I don’t just write a collection of songs on the acoustic guitar and be like, “OK, what am I going to do from now?” You know, my inspiration comes from a place of thinking about sonics, being intrigued and then start going down that path. It was about trying to capture this simple core acoustic thing, which was acoustic guitar, piano, drums, and bass. Let it breathe, and then basically start decorating these songs. I was going for lots of delay and reverb and trying to marry some genres. Some fans have called it prog-country. I like that, because prog records and art-rock records have a feeling and sonic texture to them. The songs on Topaz have all that cool stuff that Pink Floyd started bringing into the popular music culture. The Floyd used pedal steel on Dark Side [of the Moon]. These sliding sounds make you feel like there’s space.
“Canyonheart” is one of those songs that mixes earthy instruments with celestial vibes. Walk me through its creation.
That was a song that came by really fast, the melody and the progression. I was kind of in the spirit of what this record was going to sound like and it started with the name. I saw “Topaz” on a sign and it was a vibe. Then I found out that blue topaz is the state gem of Texas. [“Canyonheart”] is about sharing a space with the land, and comparing myself to the land here. It’s hilly and there’s a lot of limestone and, in the summer, the dry riverbeds will have flash floods. It goes back to what I loved about moving out here and that I still love about it. It has a mystical kind of Joshua Tree space and was unlike any sort of place I’d ever lived in. There’s this mystic element, the unpredictability of nature. I was channeling some of that stuff [in “Canyonheart”]: I’ve got a big heart with a lot of room, but it floods quickly. The land is a character for me in my life.
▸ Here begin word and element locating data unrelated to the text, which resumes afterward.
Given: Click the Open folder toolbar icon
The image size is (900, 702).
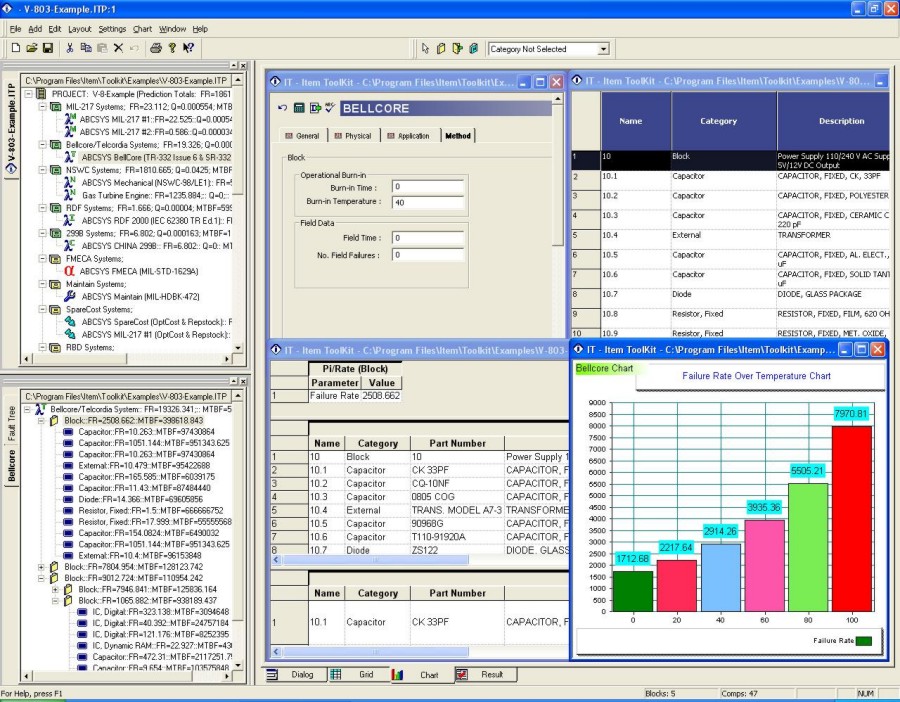Looking at the screenshot, I should point(32,48).
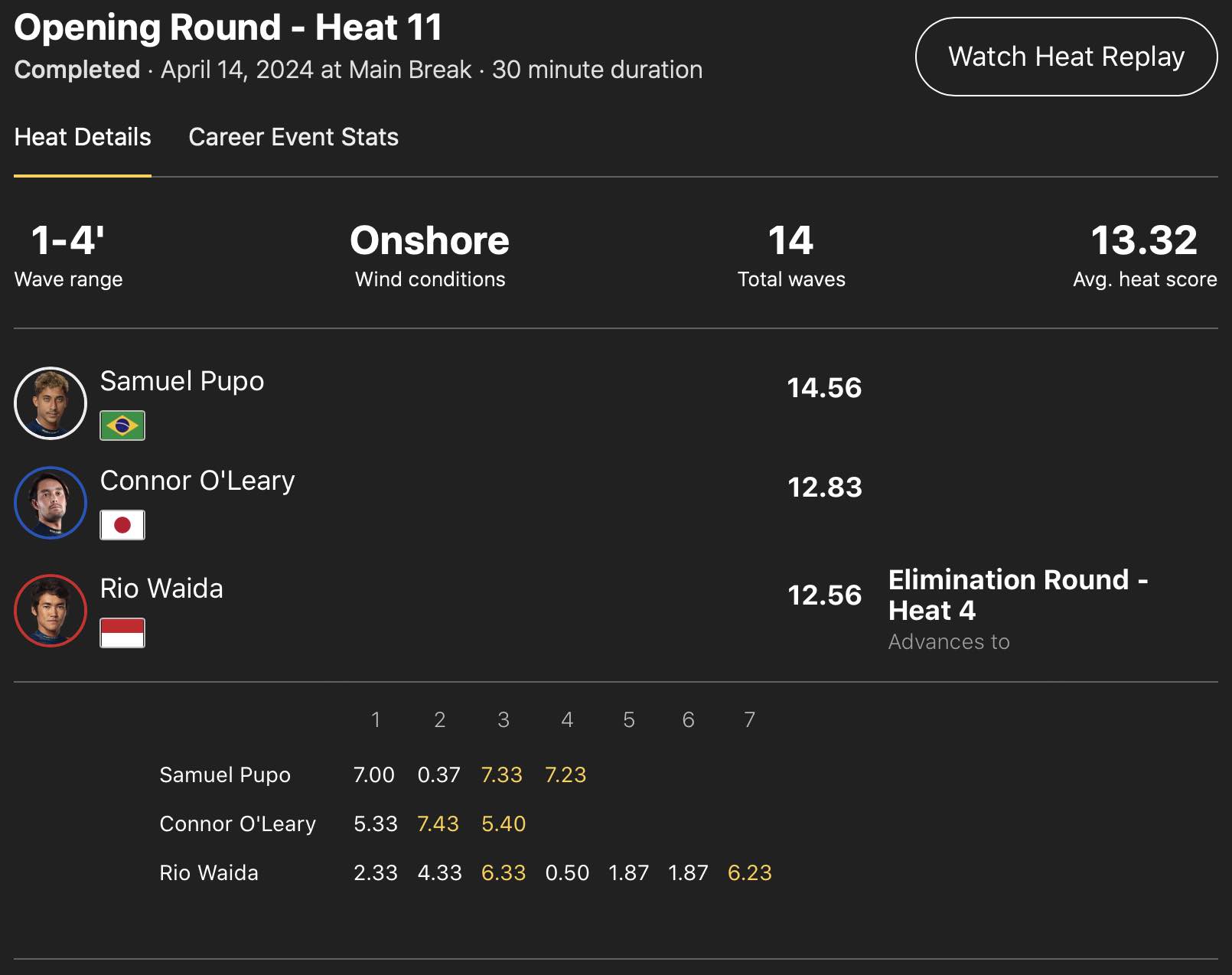Screen dimensions: 1232x975
Task: Click Rio Waida's 12.56 heat total
Action: [x=824, y=595]
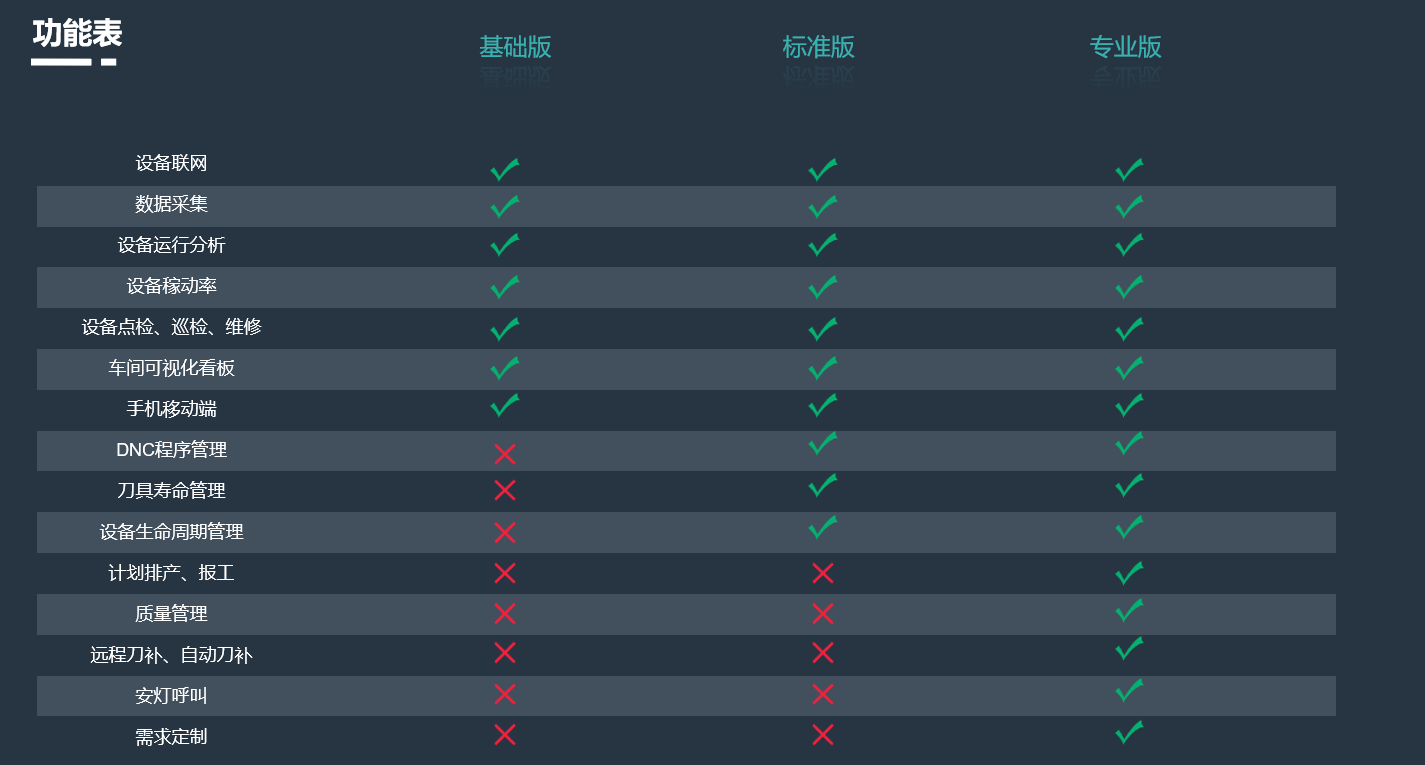Image resolution: width=1425 pixels, height=765 pixels.
Task: Select the 标准版 column header
Action: 819,47
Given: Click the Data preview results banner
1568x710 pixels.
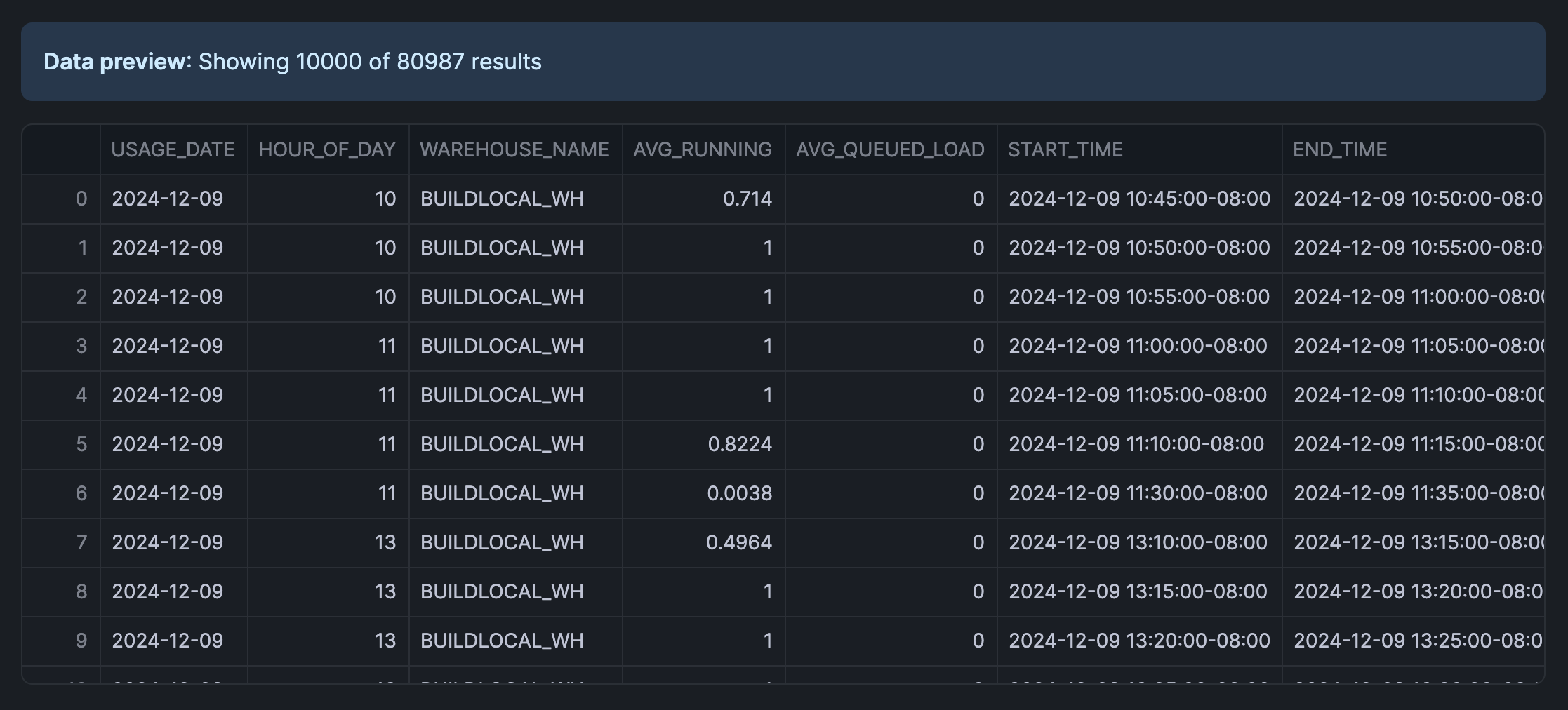Looking at the screenshot, I should coord(783,62).
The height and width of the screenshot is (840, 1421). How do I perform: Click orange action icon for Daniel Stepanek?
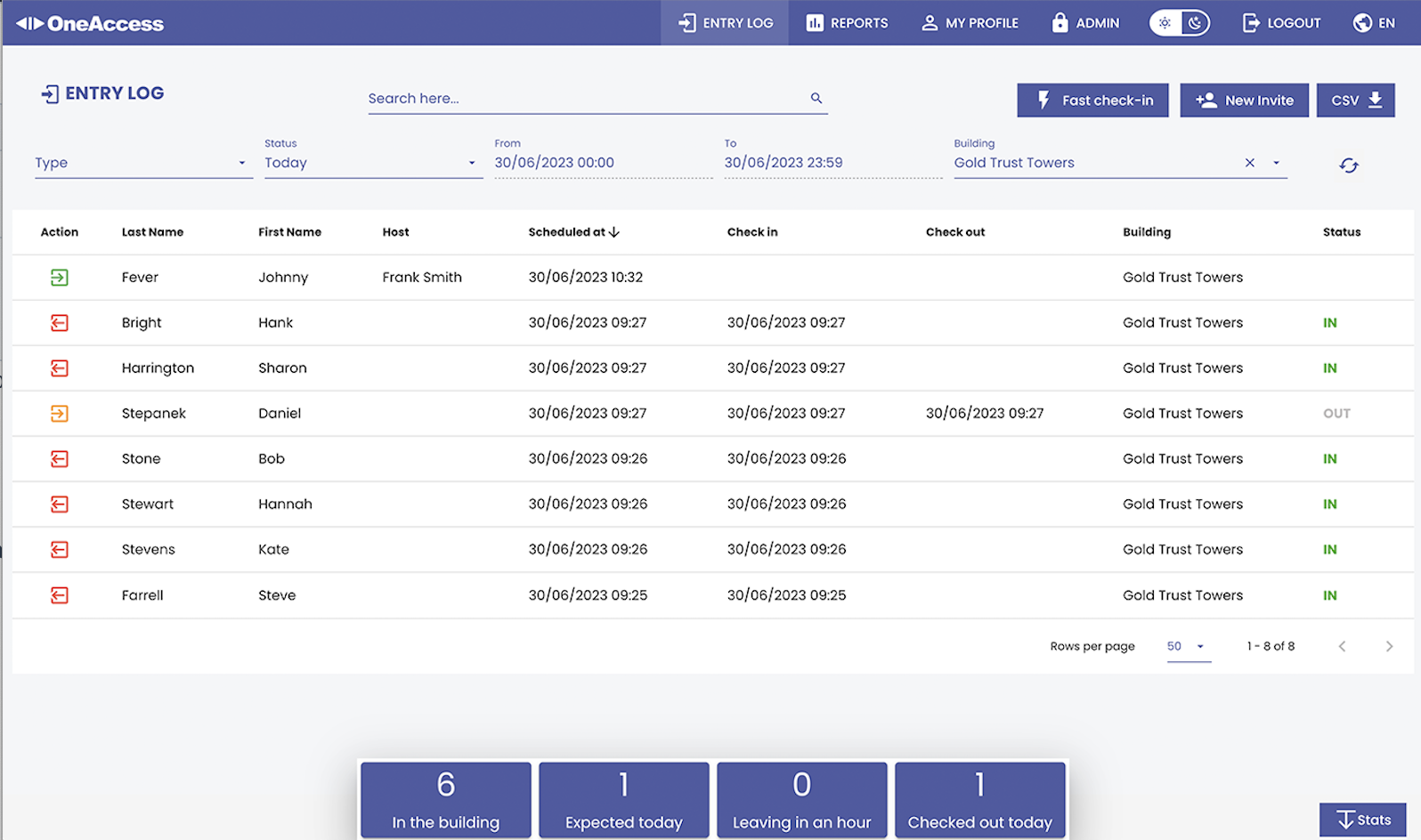59,414
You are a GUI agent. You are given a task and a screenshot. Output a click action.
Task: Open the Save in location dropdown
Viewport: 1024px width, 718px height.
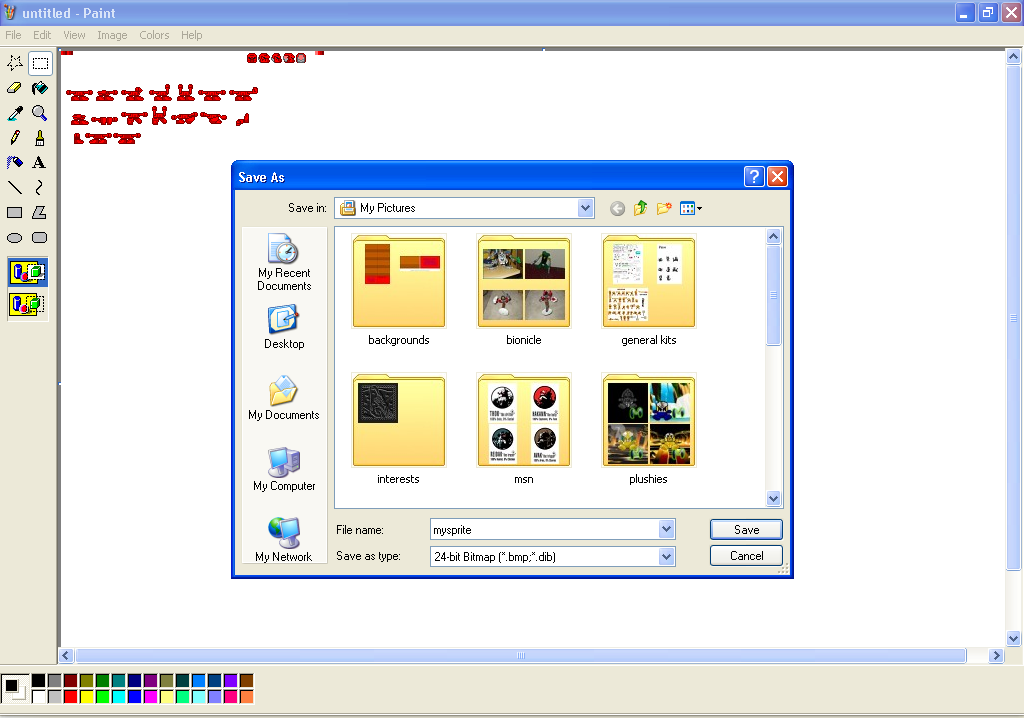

But you also write about some very serious subject matter, particularly gun violence in the song “Sutherland Springs,” titled after the site of a 2017 Texas church shooting.
I wrote that a couple of days after that happened. That’s an issue that has spoken to me over a few albums. [Having toured across] Europe, there are some things in Europe that they don’t understand about the way we do things, and gun violence is one of them. Lately, the news has been focused on the big mass shootings. But they consider a mass shootings four or more, and that happens all the time [in the US]. We had like 40 this month. You see that so many of these shootings are happening in Texas. Is that a relationship to their marriage and openness to guns? Yeah.
Texas and its topography is such a looming presence on Topaz. But you were born in Missouri and spent a few years in New York City. Why did Texas call to you?
I grew up in the country. My grandparents owned three thousand acres in Missouri. I was a country boy, so I knew that was kind of in the cards. I like the duality of being in cities and wanted to have some space. My wife and I met in college and moved to New York City and lived with kind of a vision to get a place in the country and build a studio, a place that we could make a compound. My parents retired and bought a couple acres from us, and my wife’s parents live here part-time. I love being in the country with the isolation, the beauty, the smallness.
But singing about gun violence may not appeal to the bulk of your red state. How do you reach listeners outside of liberal Austin?
Something is going on in Texas in the long term, and in our whole country, about diversification and a different looking populace. Texas is soon to be half white and half Latino. One of the things we forgot about during the election was just how close Biden came [to winning] Texas. That’s the trajectory the country is headed. And that’s why businesses have made stands, because they know where their consumers are. They know the next generation are the people who have money, and they’re white and they’re brown and they’re black. It’s changing.